Read an excerpt from the summary

In 1938, an educated person could choose from three big stories about where the world was headed: fascist, communist, or liberal. By 1968, two remained. By 1998, the liberal package had won outright — free markets, free elections, human rights, the end of history. When Yuval Noah Harari sat down to write *21 Lessons for the 21st Century* in 2018, the count had fallen to zero. Not because a new story had won, but because the old one had hollowed out and nothing had taken its place.

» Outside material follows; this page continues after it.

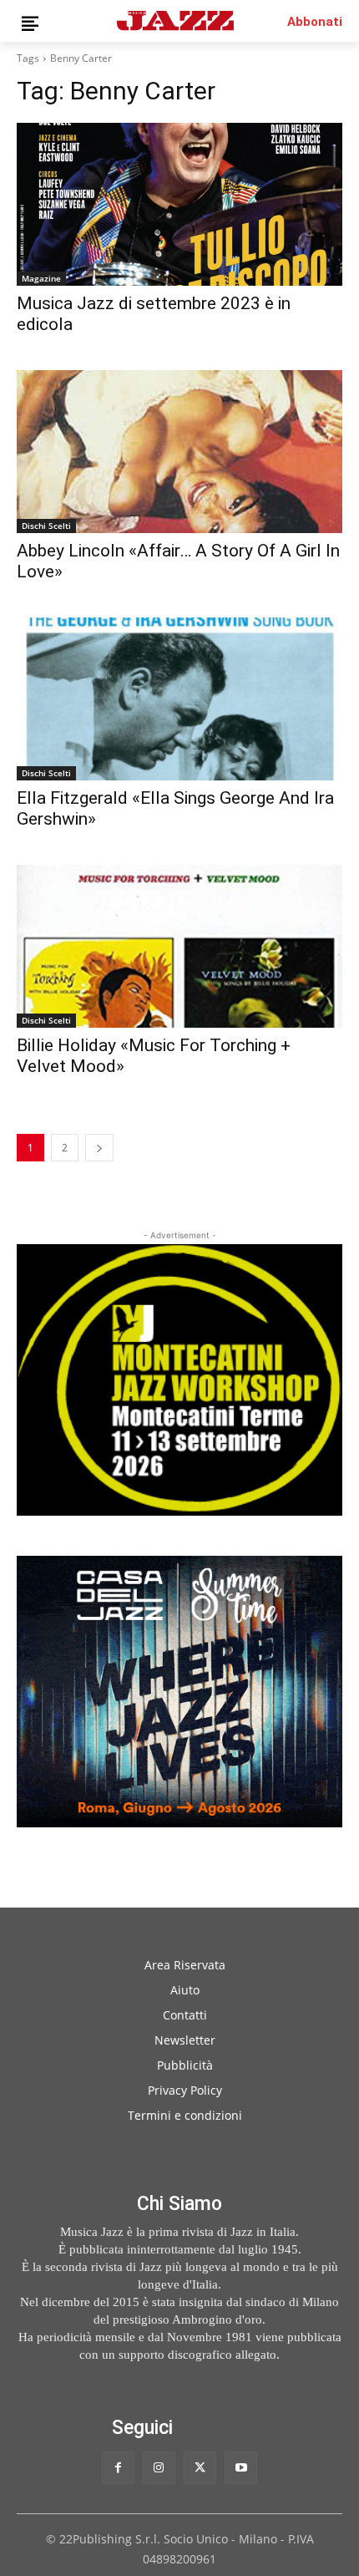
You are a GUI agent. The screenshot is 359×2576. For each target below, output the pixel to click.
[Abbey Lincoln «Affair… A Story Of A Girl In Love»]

That zero is the room the book is written into. Harari's first book, *Sapiens*, zoomed all the way out to the human past. His second, *Homo Deus*, zoomed forward to a post-human future. This one stays uncomfortably close to the present — the next few decades — and asks what to do with a civilization that lost its plot midway through the chapter. The animating line is short and useful: "In a world deluged by irrelevant information, clarity is power." The book is not a manual. It is a writer trying to think clearly in public about twenty-one things at once, knowing each deserves a shelf to itself.

The View From Now

The structure walks outward and then back in. Part one asks what biotech and artificial intelligence are doing to liberal certainties. Part two asks whether the political units we still believe in — nations, religions, civilizations — can handle problems that do not respect borders. Part three turns to the fears that come with all of that: terrorism, war, the temptation to feel that we are the center of history. Part four is about truth, or the fact that we are a species that runs on stories whether they are true or not. Part five, the most personal section, asks what an individual should actually do with a head full of all this. Harari notes early that he criticizes liberal democracy not because it is uniquely bad but because it is "the most successful and most versatile political model humans have so far developed." The criticism is meant as maintenance, not demolition.